The versatility of similarity searching and quantitative structure-activity relationships to model the activity of compound sets within given bioactivity ranges (i.e., interpolation) is well established. However, their relative performance in the common scenario in early stage drug discovery where lots of inactive data but no active data points are available (i.e., extrapolation from the low-activity to the high-activity range) has not been thoroughly examined yet. To this aim, we have designed an iterative virtual screening strategy which was evaluated on 25 diverse bioactivity data sets from ChEMBL. We benchmark the efficiency of random forest (RF), multiple linear regression, ridge regression, similarity searching, and random selection of compounds to identify a highly active molecule in the test set among a large number of low-potency compounds. We use the number of iterations required to find this active molecule to evaluate the performance of each experimental setup. We show that linear and ridge regression often outperform RF and similarity searching, reducing the number of iterations to find an active compound by a factor of 2 or more.
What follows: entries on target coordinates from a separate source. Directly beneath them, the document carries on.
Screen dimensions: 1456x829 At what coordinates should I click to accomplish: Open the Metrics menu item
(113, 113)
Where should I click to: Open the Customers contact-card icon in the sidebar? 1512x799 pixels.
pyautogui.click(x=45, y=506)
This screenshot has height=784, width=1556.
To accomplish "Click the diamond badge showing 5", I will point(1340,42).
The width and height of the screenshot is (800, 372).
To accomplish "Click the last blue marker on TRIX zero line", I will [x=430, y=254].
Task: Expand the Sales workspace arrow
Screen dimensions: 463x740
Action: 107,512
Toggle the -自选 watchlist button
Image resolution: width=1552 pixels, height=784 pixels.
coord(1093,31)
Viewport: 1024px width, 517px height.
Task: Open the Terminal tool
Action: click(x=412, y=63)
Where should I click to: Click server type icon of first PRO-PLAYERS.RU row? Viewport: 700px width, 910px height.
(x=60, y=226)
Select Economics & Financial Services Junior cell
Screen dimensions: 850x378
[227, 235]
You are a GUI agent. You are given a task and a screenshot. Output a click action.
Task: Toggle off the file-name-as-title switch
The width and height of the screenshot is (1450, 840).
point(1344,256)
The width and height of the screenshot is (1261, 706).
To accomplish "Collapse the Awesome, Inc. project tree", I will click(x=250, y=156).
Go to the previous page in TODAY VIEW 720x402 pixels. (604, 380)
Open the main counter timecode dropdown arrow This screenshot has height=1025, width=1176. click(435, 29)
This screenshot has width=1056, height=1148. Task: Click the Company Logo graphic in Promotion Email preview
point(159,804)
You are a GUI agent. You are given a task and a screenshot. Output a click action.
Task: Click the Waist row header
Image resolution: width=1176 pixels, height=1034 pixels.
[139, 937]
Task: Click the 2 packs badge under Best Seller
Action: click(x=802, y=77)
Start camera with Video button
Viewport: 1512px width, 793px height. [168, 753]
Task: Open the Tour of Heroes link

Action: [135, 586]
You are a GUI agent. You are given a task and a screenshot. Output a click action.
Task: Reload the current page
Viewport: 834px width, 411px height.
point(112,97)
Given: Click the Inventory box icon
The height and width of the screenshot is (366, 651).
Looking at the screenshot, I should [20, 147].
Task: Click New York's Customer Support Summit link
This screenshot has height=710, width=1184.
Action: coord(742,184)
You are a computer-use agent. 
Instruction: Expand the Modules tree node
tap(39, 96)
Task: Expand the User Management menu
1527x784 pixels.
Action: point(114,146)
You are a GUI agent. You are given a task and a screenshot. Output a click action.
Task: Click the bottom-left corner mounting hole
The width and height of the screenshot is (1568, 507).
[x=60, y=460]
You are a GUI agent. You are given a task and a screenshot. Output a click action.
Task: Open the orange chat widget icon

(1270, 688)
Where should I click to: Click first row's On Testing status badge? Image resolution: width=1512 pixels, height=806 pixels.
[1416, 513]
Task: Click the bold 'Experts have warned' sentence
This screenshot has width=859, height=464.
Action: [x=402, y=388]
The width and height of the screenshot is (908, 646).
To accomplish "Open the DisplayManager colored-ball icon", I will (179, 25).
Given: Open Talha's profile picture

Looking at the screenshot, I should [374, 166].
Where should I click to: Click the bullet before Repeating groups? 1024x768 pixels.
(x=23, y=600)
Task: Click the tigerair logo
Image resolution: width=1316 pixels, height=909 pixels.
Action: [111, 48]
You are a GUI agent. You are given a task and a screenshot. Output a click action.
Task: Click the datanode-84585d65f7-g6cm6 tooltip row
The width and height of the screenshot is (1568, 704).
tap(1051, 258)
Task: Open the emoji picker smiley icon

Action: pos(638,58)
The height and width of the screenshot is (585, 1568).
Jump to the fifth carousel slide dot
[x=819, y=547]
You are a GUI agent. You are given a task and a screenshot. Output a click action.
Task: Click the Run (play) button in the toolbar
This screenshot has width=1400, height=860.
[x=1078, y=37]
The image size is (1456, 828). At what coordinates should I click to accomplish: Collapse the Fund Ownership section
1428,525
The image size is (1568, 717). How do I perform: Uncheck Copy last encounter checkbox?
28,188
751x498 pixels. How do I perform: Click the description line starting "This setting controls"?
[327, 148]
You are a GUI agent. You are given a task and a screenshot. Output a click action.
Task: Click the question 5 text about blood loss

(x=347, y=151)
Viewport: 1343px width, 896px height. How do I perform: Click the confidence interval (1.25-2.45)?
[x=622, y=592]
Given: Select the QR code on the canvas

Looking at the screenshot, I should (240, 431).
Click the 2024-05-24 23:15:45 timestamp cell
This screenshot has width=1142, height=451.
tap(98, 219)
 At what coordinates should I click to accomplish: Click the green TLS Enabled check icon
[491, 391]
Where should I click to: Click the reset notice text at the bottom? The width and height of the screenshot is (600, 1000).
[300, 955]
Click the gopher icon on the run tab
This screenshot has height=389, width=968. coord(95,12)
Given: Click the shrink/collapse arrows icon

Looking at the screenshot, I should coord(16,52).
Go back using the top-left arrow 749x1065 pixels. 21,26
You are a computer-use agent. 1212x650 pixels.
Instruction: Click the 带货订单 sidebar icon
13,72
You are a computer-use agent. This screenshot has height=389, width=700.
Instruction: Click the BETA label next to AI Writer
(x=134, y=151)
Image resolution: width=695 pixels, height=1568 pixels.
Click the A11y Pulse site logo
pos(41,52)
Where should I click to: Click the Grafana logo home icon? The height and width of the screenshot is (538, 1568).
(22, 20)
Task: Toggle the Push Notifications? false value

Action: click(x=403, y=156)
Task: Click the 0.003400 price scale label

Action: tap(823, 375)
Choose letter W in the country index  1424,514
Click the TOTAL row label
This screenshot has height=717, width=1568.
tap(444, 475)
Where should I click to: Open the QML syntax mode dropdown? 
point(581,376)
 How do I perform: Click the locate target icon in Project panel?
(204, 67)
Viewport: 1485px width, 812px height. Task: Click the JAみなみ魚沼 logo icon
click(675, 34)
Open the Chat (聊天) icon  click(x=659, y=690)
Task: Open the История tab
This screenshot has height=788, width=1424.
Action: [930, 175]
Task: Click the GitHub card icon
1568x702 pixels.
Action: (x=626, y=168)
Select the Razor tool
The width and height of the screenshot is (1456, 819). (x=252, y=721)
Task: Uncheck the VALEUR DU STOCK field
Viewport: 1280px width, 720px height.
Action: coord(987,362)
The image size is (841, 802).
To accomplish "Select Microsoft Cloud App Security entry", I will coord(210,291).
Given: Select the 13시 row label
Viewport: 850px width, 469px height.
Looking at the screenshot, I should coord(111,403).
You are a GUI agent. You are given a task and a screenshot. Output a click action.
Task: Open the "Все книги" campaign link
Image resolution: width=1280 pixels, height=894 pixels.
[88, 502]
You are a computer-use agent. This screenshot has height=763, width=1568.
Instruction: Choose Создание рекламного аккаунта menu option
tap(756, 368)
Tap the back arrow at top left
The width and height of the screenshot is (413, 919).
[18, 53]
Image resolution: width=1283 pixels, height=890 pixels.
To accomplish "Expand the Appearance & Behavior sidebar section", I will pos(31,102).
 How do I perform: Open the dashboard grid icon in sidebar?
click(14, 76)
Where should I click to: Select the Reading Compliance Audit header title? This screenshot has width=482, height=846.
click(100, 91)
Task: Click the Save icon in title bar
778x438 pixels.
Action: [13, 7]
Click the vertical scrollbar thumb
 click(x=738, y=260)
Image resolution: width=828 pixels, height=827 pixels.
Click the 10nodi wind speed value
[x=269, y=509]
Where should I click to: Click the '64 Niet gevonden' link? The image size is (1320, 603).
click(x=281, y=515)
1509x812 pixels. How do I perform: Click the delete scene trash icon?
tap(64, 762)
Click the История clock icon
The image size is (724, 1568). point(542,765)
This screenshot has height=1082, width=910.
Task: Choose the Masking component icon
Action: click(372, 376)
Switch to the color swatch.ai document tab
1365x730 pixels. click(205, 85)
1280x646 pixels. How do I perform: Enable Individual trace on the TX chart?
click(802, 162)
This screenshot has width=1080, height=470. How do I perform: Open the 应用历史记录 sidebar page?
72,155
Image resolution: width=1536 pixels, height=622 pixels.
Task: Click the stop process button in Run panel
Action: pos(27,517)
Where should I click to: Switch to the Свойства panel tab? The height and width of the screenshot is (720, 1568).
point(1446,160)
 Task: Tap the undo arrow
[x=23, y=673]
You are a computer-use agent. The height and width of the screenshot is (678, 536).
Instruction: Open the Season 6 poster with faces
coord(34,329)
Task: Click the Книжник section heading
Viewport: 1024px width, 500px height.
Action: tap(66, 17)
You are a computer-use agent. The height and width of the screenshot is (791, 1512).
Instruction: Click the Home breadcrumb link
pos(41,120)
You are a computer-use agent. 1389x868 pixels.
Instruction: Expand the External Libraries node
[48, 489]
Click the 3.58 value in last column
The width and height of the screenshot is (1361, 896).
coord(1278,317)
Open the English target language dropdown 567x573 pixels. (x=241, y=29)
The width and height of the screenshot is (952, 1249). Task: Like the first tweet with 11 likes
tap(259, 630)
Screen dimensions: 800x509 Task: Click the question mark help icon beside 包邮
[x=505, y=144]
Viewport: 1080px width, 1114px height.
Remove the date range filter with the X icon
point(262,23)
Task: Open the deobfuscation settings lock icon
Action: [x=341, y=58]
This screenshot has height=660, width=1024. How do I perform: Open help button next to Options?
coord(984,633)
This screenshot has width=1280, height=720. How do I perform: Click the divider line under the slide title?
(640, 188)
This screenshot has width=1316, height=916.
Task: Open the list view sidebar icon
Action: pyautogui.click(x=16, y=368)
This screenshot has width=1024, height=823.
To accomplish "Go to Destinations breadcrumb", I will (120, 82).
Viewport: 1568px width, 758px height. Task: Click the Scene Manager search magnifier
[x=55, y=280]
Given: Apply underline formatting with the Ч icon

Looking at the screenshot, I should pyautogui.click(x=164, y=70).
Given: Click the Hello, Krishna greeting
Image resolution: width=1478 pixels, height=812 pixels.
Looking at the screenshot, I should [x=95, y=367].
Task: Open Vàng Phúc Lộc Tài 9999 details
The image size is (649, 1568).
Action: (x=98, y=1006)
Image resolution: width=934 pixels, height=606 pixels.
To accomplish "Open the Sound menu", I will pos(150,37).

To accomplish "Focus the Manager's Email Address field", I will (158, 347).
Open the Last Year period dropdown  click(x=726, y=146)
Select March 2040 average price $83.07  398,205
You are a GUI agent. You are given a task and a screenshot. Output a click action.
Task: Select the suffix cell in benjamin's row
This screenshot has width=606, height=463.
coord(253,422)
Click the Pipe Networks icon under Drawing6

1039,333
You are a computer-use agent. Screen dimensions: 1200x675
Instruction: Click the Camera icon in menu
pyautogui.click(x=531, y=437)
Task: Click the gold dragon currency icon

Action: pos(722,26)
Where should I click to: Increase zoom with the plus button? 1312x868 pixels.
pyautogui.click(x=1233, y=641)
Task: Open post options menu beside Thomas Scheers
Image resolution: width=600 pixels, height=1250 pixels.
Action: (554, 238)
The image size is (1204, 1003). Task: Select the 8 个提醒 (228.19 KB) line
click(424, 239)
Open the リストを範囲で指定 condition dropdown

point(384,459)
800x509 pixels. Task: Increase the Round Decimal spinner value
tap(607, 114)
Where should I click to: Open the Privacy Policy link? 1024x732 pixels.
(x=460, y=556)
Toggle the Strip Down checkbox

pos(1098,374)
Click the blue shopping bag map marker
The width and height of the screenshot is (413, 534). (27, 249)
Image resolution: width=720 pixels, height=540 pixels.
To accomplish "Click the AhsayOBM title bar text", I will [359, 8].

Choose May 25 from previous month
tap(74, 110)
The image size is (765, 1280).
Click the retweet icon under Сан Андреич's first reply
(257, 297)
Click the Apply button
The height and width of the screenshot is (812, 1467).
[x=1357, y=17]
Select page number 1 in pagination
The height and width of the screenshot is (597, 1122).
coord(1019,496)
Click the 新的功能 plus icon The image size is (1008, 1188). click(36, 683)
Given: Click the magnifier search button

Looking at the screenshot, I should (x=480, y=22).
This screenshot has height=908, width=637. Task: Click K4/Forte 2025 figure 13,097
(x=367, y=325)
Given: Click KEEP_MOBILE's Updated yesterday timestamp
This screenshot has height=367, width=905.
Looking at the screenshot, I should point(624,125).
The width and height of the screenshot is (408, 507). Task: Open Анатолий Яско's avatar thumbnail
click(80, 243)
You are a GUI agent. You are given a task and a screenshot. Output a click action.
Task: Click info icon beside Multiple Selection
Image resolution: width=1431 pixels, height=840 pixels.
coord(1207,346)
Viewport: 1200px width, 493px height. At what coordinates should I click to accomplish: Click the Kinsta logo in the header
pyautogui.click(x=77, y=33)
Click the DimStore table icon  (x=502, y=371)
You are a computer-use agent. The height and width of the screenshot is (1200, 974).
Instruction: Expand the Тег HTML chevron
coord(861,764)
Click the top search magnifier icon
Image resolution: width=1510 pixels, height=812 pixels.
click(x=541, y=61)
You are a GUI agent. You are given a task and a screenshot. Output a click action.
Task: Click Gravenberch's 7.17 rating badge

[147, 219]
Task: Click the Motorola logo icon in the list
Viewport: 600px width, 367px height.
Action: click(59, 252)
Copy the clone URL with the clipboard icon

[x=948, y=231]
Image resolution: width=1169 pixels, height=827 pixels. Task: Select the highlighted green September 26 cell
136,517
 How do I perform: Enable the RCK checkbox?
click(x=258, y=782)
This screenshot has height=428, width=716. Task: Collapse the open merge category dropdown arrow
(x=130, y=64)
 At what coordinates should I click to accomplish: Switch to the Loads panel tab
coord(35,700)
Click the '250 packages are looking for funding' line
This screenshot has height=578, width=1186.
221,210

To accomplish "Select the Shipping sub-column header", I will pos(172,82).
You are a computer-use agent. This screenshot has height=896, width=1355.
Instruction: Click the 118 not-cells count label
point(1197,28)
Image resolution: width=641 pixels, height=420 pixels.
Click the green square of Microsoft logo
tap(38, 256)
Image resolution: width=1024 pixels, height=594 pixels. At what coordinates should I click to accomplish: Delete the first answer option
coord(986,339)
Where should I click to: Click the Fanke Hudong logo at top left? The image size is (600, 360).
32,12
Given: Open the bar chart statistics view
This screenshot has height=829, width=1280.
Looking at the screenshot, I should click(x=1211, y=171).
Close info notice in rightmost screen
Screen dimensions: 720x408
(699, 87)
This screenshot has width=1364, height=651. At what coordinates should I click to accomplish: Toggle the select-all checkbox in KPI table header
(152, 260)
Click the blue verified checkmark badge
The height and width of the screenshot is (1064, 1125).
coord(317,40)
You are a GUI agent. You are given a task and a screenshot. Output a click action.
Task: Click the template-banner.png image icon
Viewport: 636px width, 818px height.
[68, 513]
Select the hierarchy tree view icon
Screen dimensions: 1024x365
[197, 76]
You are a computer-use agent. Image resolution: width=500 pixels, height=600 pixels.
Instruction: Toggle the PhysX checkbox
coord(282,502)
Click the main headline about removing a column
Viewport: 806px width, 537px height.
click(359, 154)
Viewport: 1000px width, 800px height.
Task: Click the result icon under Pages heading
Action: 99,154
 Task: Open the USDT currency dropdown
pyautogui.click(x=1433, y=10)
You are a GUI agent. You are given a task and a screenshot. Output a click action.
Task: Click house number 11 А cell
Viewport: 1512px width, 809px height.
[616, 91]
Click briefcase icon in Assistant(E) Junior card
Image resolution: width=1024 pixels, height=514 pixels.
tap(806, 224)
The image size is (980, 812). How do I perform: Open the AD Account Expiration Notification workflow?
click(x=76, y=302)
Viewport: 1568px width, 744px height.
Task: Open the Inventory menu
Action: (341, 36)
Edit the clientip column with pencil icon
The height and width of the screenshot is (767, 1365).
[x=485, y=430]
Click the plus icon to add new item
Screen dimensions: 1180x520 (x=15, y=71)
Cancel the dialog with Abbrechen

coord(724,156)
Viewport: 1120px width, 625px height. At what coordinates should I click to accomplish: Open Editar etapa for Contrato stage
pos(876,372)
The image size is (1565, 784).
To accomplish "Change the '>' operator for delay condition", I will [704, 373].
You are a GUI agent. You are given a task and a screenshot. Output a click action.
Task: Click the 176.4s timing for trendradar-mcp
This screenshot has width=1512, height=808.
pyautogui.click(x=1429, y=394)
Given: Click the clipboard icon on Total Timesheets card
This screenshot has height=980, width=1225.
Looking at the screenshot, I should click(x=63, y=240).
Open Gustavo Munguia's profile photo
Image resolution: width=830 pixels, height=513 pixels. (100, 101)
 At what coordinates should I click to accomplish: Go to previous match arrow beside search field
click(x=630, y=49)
Even simple regression methods seem better able to extrapolate to high-bioactivity ranges than RF, which only provides output values in the range covered by the training set. In addition, examination of the scaffold diversity in the data sets used shows that in some cases similarity searching and RF require two times as many iterations as random selection depending on the chemical space covered in the initial training data. Lastly, we show using bioactivity data for COX-1 and COX-2 that our framework can be extended to multitarget drug discovery, where compounds are selected by concomitantly considering their activity against multiple targets. Overall, this study provides an approach for iterative screening where only inactive data are present in early stages of drug discovery in order to discover highly potent compounds and the best experimental set up in which to do so.
相似性搜索和定量构效关系在给定的生物活性范围内模拟化合物集的活性(即内插)的多功能性已得到充分证实。然而,它们在早期药物发现中常见的情况下(即在没有活性数据点但有大量非活性数据的情况下)的相对性能尚未得到彻底研究。为此,我们设计了一种迭代虚拟筛选策略,该策略在来自 ChEMBL 的 25 个不同的生物活性数据集上进行了评估。我们使用随机森林(RF)、多元线性回归、岭回归、相似性搜索和化合物的随机选择来评估效率,以在大量低活性化合物中识别测试集中的高活性分子。我们使用找到这种活性分子所需的迭代次数来评估每个实验设置的性能。我们表明,线性和岭回归通常优于 RF 和相似性搜索,将找到活性化合物所需的迭代次数减少了 2 倍或更多。即使是简单的回归方法,似乎也比仅在训练集覆盖范围内提供输出值的 RF 更能外推到高生物活性范围。此外,对所使用的数据集的支架多样性的检查表明,在某些情况下,相似性搜索和 RF 所需的迭代次数是随机选择的两倍,具体取决于初始训练数据中涵盖的化学空间。最后,我们使用 COX-1 和 COX-2 的生物活性数据表明,我们的框架可以扩展到多靶标药物发现,其中通过同时考虑化合物对多个靶标的活性来选择化合物。总的来说,这项研究提供了一种迭代筛选的方法,在药物发现的早期阶段只有非活性数据,以便发现高活性化合物和最佳的实验设置。